*** Excerpted data ***
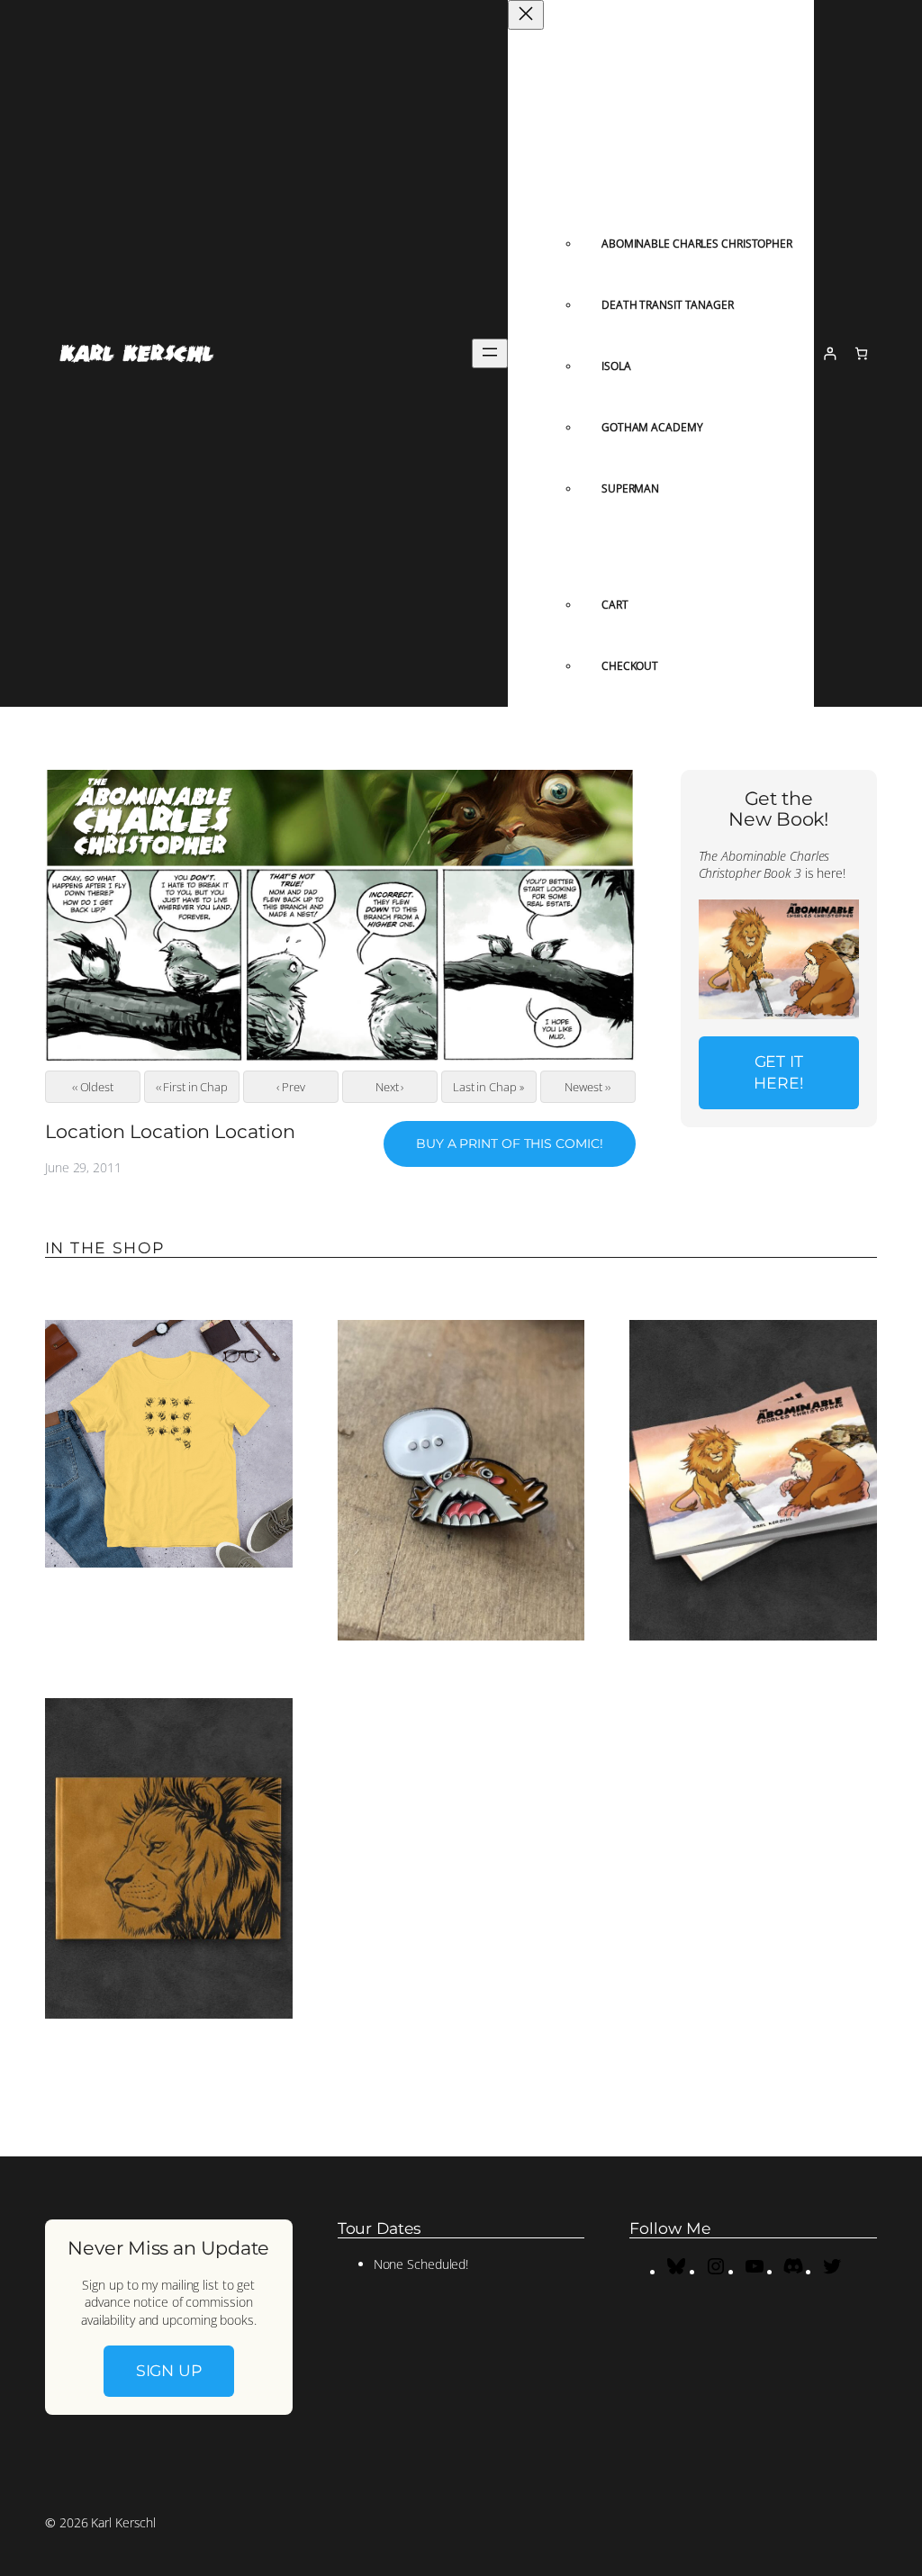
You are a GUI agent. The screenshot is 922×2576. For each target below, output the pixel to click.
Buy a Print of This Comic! (509, 1143)
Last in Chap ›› (489, 1087)
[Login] (829, 353)
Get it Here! (779, 1072)
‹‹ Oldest (92, 1087)
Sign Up (169, 2370)
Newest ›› (587, 1087)
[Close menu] (526, 15)
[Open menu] (490, 353)
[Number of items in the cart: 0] (861, 353)
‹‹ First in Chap (192, 1087)
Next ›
***
What you should do: Quote verbatim the line containing "Oldest (92, 1087)" and every line after it through the end of the records above.

Expected answer:
‹‹ Oldest (92, 1087)
Sign Up (169, 2370)
Newest ›› (587, 1087)
[Close menu] (526, 15)
[Open menu] (490, 353)
[Number of items in the cart: 0] (861, 353)
‹‹ First in Chap (192, 1087)
Next ›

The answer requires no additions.